Writing a function

The function template is a useful way to start writing a function:

my_fun <- function(arg1, arg2) {
# body
}

my_fun is the variable that you want to assign your function to, arg1 and arg2 are arguments to the function. The template has two arguments, but you can specify any number of arguments, each separated by a comma. You then replace # body with the R code that your function will execute, referring to the inputs by the argument names you specified.

# Define ratio() function
ratio <- function(x, y) {
  x / y
}

# Call ratio() with arguments 3 and 4
ratio(3, 4)
## [1] 0.75

Arguments

How did you call your function ratio() in the previous exercise? Do you remember the two ways to specify the arguments? (If you have forgotten it might be useful to review the video from Intermediate R).

You probably either did ratio(3, 4), which relies on matching by position, or ratio(x = 3, y = 4), which relies on matching by name.

For functions you and others use often, it’s okay to use positional matching for the first one or two arguments. These are usually the data to be computed on. Good examples are the x argument to the summary functions (mean(), sd(), etc.) and the x and y arguments to plotting functions.

However, beyond the first couple of arguments you should always use matching by name. It makes your code much easier for you and others to read. This is particularly important if the argument is optional, because it has a default. When overriding a default value, it’s good practice to use the name.

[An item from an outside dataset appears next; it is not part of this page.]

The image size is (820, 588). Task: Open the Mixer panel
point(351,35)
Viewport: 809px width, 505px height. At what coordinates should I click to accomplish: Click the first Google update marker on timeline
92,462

Notice that when you call a function, you should place a space around = in function calls, and always put a space after a comma, not before (just like in regular English). Using whitespace makes it easier to skim the function for the important components.

# Rewrite the call to follow best practices
mean(c(1:9, NA), trim = 0.1, na.rm = TRUE)
## [1] 5

Subsetting lists

There are a few ways to subset a list. Throughout the course we’ll mostly use double bracket ([[]]) subsetting by index and by name.

That is, my_list[[1]] extracts the first element of the list my_list, and my_list[[“name”]] extracts the element in my_list that is called name. If the list is nested you can travel down the hierarchy by recursive subsetting. For example, mylist[[1]][[“name”]] is the element called name inside the first element of my_list.

A data frame is just a special kind of list, so you can use double bracket subsetting on data frames too. my_df[[1]] will extract the first column of a data frame and my_df[["name"]] will extract the column named name from the data frame.

I’ve set up a list called tricky_list in your workspace. Use the function typeof() combined with double bracket subsetting to answer the following questions.

rm(list = ls())

# Create a list
tricky_list = list(
  nums = c(-1.13171455, -0.90888158, -0.86307629, -0.48236520, -0.46887554,
         -0.67455525, 0.06206395, 0.16914475, 0.84829313, -0.14515730),
  y    = c(FALSE, FALSE, FALSE, FALSE, FALSE, TRUE, TRUE, TRUE, TRUE, TRUE),
  x    = list("hello!", "hi!", "goodbye!", "bye!"),
  model = lm(mpg ~ wt, data = mtcars))

tricky_list
## $nums
##  [1] -1.13171455 -0.90888158 -0.86307629 -0.48236520 -0.46887554
##  [6] -0.67455525  0.06206395  0.16914475  0.84829313 -0.14515730
## 
## $y
##  [1] FALSE FALSE FALSE FALSE FALSE  TRUE  TRUE  TRUE  TRUE  TRUE
## 
## $x
## $x[[1]]
## [1] "hello!"
## 
## $x[[2]]
## [1] "hi!"
## 
## $x[[3]]
## [1] "goodbye!"
## 
## $x[[4]]
## [1] "bye!"
## 
## 
## $model
## 
## Call:
## lm(formula = mpg ~ wt, data = mtcars)
## 
## Coefficients:
## (Intercept)           wt  
##      37.285       -5.344
# 2nd element in tricky_list
typeof(tricky_list[[2]])
## [1] "logical"
# Element called x in tricky_list
typeof(tricky_list[["x"]])
## [1] "list"
# 2nd element inside the element called x in tricky_list
typeof(tricky_list[["x"]][[2]])
## [1] "character"

Exploring lists

Often you won’t know exactly what is inside a list. But, you’ll need to figure it out to get some useful piece of data. Extracting elements from the output of the names() and str() functions is a great way to explore the structure of a list.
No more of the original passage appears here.